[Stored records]
((
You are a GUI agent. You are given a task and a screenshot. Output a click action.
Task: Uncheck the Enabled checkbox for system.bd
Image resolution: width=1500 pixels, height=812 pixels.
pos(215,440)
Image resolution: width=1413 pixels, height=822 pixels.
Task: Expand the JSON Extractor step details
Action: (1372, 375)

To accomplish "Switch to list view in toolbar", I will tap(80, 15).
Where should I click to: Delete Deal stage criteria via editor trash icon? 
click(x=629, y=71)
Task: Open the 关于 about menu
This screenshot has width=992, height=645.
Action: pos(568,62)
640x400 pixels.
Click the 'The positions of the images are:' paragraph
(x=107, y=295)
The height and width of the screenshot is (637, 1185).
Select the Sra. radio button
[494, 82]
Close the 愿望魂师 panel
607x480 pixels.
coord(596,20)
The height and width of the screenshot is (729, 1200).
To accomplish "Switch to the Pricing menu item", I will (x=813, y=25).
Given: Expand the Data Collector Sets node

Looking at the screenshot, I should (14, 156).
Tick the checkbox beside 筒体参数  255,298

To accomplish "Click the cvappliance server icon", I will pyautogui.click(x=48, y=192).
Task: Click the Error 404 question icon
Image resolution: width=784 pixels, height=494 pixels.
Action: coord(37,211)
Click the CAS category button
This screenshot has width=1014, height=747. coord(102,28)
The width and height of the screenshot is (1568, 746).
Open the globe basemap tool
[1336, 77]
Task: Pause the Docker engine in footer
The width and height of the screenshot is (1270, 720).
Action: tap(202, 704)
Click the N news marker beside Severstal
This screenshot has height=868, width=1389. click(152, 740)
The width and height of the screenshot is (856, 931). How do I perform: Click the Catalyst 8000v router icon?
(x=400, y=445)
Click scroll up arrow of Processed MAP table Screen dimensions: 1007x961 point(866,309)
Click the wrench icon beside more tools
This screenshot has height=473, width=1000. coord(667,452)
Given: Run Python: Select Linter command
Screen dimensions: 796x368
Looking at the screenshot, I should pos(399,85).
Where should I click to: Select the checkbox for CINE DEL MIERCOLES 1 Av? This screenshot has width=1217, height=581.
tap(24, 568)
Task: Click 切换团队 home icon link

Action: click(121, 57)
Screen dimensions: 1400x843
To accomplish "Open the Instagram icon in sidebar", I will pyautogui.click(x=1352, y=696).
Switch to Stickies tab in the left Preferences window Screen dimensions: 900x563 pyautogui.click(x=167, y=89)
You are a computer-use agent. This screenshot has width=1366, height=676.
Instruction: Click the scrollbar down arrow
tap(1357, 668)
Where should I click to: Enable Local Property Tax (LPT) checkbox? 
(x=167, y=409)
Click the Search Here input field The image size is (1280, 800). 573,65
))
▸ **Task description**
Scan the data above, find each line with "agent", and copy it.

▸ **Reply to the exercise**
You are a GUI agent. You are given a task and a screenshot. Output a click action.
You are a computer-use agent. This screenshot has width=1366, height=676.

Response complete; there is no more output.